[Data in this exercise]
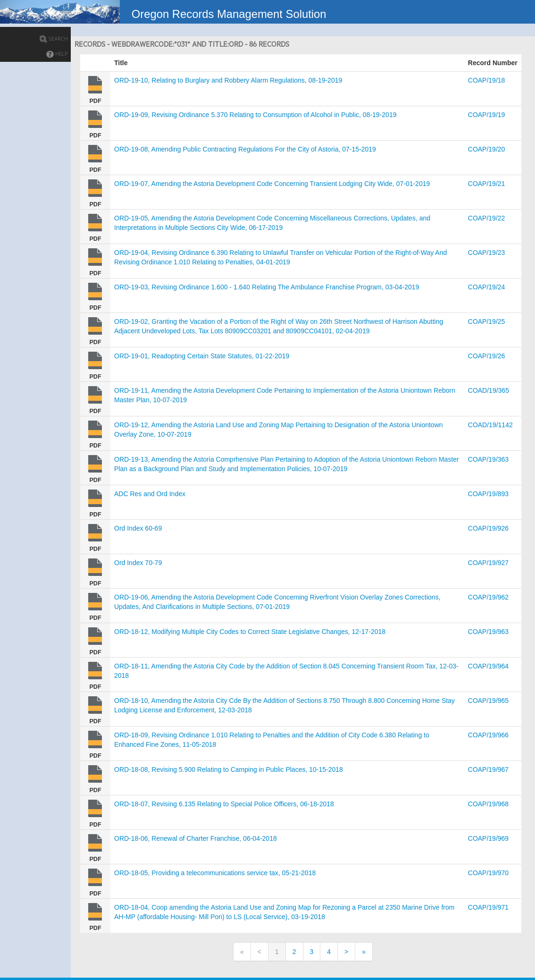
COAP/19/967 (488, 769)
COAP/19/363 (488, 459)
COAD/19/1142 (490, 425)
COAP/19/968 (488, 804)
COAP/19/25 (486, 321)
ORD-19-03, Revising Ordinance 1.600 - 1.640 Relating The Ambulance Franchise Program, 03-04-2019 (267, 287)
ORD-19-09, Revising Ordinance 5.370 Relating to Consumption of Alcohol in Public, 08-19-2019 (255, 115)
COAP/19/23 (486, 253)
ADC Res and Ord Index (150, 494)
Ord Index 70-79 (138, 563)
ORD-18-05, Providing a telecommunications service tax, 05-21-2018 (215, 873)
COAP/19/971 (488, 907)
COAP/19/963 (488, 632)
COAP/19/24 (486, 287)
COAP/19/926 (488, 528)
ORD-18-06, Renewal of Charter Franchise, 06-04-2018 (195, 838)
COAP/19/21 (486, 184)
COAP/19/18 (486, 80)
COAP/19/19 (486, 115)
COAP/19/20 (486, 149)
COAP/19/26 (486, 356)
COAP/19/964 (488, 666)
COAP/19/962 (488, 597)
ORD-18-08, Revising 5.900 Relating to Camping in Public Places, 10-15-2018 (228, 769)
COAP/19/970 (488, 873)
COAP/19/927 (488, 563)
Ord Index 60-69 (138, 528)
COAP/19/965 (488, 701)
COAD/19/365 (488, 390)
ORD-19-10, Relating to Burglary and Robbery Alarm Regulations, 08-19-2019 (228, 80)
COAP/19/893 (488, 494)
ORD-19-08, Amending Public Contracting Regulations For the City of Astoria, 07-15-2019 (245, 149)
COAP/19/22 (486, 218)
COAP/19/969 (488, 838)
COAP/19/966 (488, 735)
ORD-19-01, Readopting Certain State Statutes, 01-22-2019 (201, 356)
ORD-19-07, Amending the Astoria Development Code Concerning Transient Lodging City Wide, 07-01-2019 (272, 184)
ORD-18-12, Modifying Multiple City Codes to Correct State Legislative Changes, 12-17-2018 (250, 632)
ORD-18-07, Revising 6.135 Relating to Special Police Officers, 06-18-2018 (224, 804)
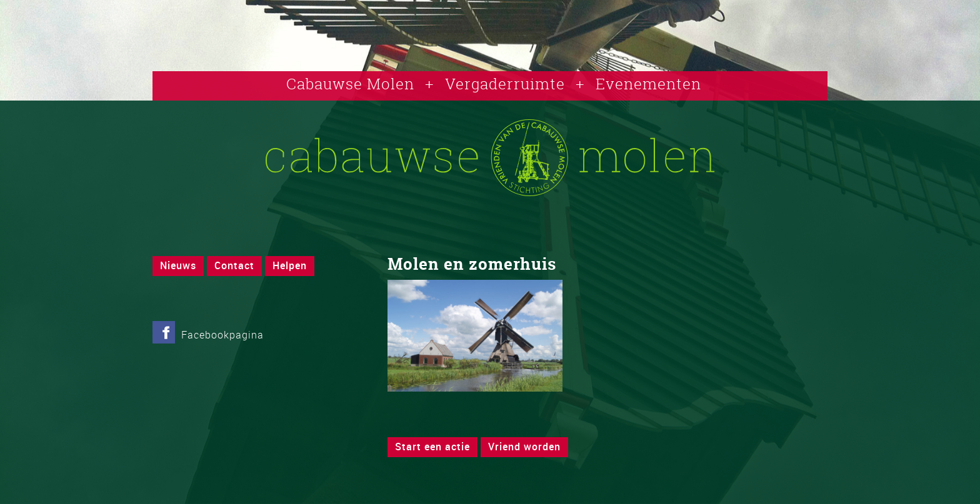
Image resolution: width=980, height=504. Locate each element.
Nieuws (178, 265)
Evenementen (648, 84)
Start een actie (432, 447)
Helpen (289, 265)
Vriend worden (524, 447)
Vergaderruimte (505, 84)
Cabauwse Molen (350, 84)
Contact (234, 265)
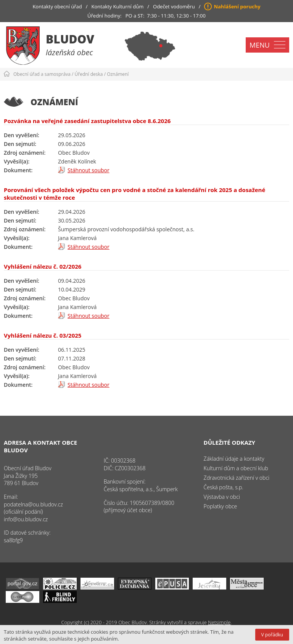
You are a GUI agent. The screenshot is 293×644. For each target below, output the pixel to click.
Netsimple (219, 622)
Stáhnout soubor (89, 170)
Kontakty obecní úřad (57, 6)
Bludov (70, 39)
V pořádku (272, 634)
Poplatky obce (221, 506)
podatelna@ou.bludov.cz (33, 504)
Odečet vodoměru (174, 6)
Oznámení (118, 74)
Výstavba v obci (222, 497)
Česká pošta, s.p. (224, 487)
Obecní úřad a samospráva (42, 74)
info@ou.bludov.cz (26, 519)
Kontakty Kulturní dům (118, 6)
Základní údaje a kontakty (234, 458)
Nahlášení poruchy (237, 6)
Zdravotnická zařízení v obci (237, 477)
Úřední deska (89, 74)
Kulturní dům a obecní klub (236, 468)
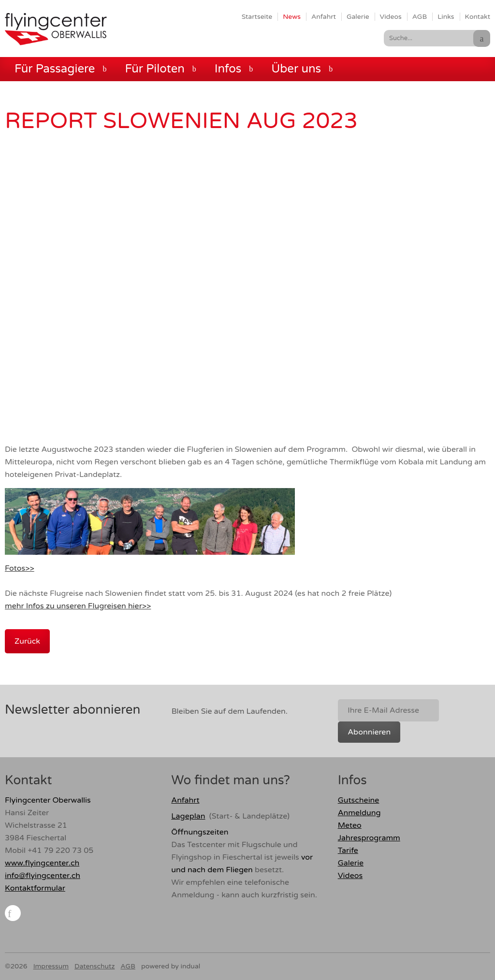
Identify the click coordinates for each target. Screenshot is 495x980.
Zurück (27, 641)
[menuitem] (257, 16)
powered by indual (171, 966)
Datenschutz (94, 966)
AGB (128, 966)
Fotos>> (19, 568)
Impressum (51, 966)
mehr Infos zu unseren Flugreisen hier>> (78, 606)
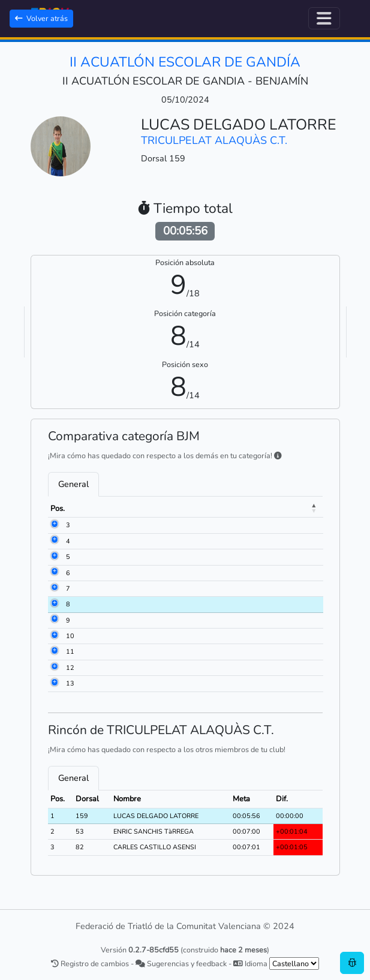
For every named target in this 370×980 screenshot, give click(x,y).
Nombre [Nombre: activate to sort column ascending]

[Prompt] Rewrite all of the data above as a JSON list of strings with one string per line, omitting blank lines and leaving the pictures out.

[Answer to the exercise]
[
  "COAP/19/967 (488, 769)",
  "COAP/19/363 (488, 459)",
  "COAD/19/1142 (490, 425)",
  "COAP/19/968 (488, 804)",
  "COAP/19/25 (486, 321)",
  "ORD-19-03, Revising Ordinance 1.600 - 1.640 Relating The Ambulance Franchise Program, 03-04-2019 (267, 287)",
  "ORD-19-09, Revising Ordinance 5.370 Relating to Consumption of Alcohol in Public, 08-19-2019 (255, 115)",
  "COAP/19/23 (486, 253)",
  "ADC Res and Ord Index (150, 494)",
  "Ord Index 70-79 (138, 563)",
  "ORD-18-05, Providing a telecommunications service tax, 05-21-2018 (215, 873)",
  "COAP/19/971 (488, 907)",
  "COAP/19/963 (488, 632)",
  "COAP/19/24 (486, 287)",
  "COAP/19/926 (488, 528)",
  "ORD-18-06, Renewal of Charter Franchise, 06-04-2018 (195, 838)",
  "COAP/19/21 (486, 184)",
  "COAP/19/18 (486, 80)",
  "COAP/19/19 (486, 115)",
  "COAP/19/20 (486, 149)",
  "COAP/19/26 (486, 356)",
  "COAP/19/964 (488, 666)",
  "COAP/19/962 (488, 597)",
  "ORD-18-08, Revising 5.900 Relating to Camping in Public Places, 10-15-2018 (228, 769)",
  "COAP/19/970 (488, 873)",
  "COAP/19/927 (488, 563)",
  "Ord Index 60-69 (138, 528)",
  "COAP/19/965 (488, 701)",
  "COAD/19/365 (488, 390)",
  "ORD-19-10, Relating to Burglary and Robbery Alarm Regulations, 08-19-2019 (228, 80)",
  "COAP/19/893 (488, 494)",
  "ORD-19-08, Amending Public Contracting Regulations For the City of Astoria, 07-15-2019 (245, 149)",
  "COAP/19/22 (486, 218)",
  "COAP/19/969 (488, 838)",
  "COAP/19/966 (488, 735)",
  "ORD-19-01, Readopting Certain State Statutes, 01-22-2019 (201, 356)",
  "ORD-19-07, Amending the Astoria Development Code Concerning Transient Lodging City Wide, 07-01-2019 (272, 184)",
  "ORD-18-12, Modifying Multiple City Codes to Correct State Legislative Changes, 12-17-2018 (250, 632)",
  "ORD-18-07, Revising 6.135 Relating to Special Police Officers, 06-18-2018 (224, 804)",
  "Image resolution: width=980, height=504. Locate each element.",
  "Nieuws (178, 265)",
  "Evenementen (648, 84)",
  "Start een actie (432, 447)",
  "Helpen (289, 265)",
  "Vriend worden (524, 447)",
  "Vergaderruimte (505, 84)",
  "Cabauwse Molen (350, 84)",
  "Contact (234, 265)",
  "You are a GUI agent. The screenshot is 293×644. For each target below, output the pixel to click.",
  "Netsimple (219, 622)",
  "Stáhnout soubor (89, 170)",
  "Kontakty obecní úřad (57, 6)",
  "Bludov (70, 39)",
  "V pořádku (272, 634)",
  "Poplatky obce (221, 506)",
  "podatelna@ou.bludov.cz (33, 504)",
  "Odečet vodoměru (174, 6)",
  "Oznámení (118, 74)",
  "Výstavba v obci (222, 497)",
  "Česká pošta, s.p. (224, 487)",
  "Obecní úřad a samospráva (42, 74)",
  "info@ou.bludov.cz (26, 519)",
  "Kontakty Kulturní dům (118, 6)",
  "Základní údaje a kontakty (234, 458)",
  "Nahlášení poruchy (237, 6)",
  "Zdravotnická zařízení v obci (237, 477)",
  "Úřední deska (89, 74)",
  "Kulturní dům a obecní klub (236, 468)",
  "Identify the click coordinates for each target. Screenshot is 495x980.",
  "Zurück (27, 641)",
  "[menuitem] (257, 16)",
  "powered by indual (171, 966)",
  "Datenschutz (94, 966)",
  "AGB (128, 966)",
  "Fotos>> (19, 568)",
  "Impressum (51, 966)",
  "mehr Infos zu unseren Flugreisen hier>> (78, 606)",
  "For every named target in this 370×980 screenshot, give click(x,y).",
  "Nombre [Nombre: activate to sort column ascending]"
]